At first glance, the need for Labour to shift its Brexit position is not as obvious as Remainers might have it. As the Liberal Democrat experience in last year’s general election demonstrates, if you want to choose opposing Brexit as your hill to die on… then die you well may. This was to some extent replicated in the recent Scottish Labour Leadership race. Anas Sarwar, the centrist challenger, lost after making Brexit an explicit dividing line between himself and the eventual winner, Leonard. The hope that a juggernaut of Remainer fury might coalesce as nationalist resentment did in 2015 turned out to be a dud. This is likely because for many Remainers, Europe is not as high on their list of concerns as other matters like the NHS crisis. They may, however, care about it however when the question is forced upon them.

And it very well might be forced. One day later this year, the shape of a deal on phase two of the negotiations will emerge and Parliament will have to vote, once and for all, to accept or reject a deal. This is both a test and an incredible political opportunity. Leonard, a Scottish Labour old-timer, believes a deal will be rejected and lead to a general election.

If Labour is to win such an election resulting from a parliamentary rejection of the Brexit deal, it will need many of those marginal seats in Scotland. The SNP is preparing by trying to box Labour in. Last month its Westminster representatives laid a trap. They invited Corbyn to take part in anti-Brexit talks of opposition parties he had no choice but to reject. In Holyrood, Nicola Sturgeon has been ripping into the same flank that Sarwar opened against Richard Leonard in the leadership contest, branding Labour’s Brexit position “feeble”. At the same time the Scottish government revealed a devastating impact assessment to accompany the negative forecasts leaked from the UK government. If Labour is leading a case against a “bad deal”,  it cannot afford to be seen to be SNP-lite.

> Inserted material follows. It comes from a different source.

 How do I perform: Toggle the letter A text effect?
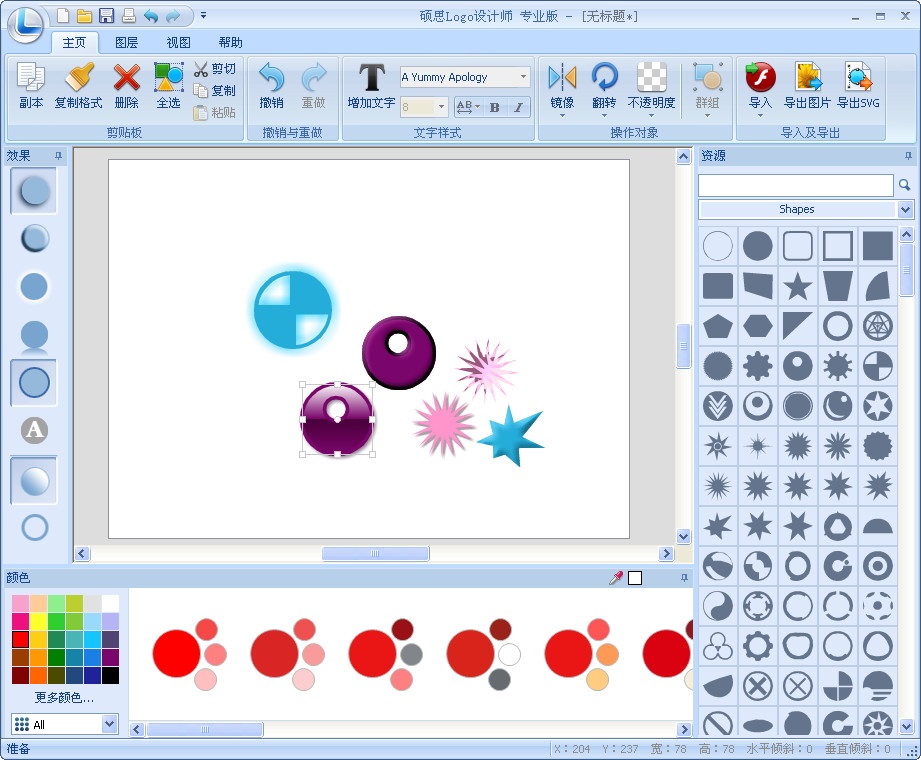tap(34, 430)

The issue will likely come to a head at the Scottish Labour Conference early next month, since local constituency parties have already sent a number of pro-EU and single market motions to be debated there. They could be seen as a possible challenge to the leadership’s opposition to the single market or a second referendum. That is, If these motions make it to debate, unlike at national Labour Conference in 2017, where there seemed to be an organised attempt to prevent division.

When Leonard became leader, he stressed co-operation with the Westminster leadership. Still, unlike the dark “Branch Office” days of the recent past, Scottish Labour seems to be wielding some influence in the wider party again. And Scottish Labour figures will find allies down south. In January, Thornberry used a Fabian Society speech in Edinburgh, that Enlightenment city, to call for a dose of Scottish internationalism in foreign policy. With a twinkle in her eye, she fielded question after question about Brexit. “Ah…Brexit,” she joked. “I knew we’d get there eventually”. Such was Thornberry’s enthusiasm that she made the revealing aside that: “If I was not in the Leadership, then I’d probably be campaigning to remain in the European Union.”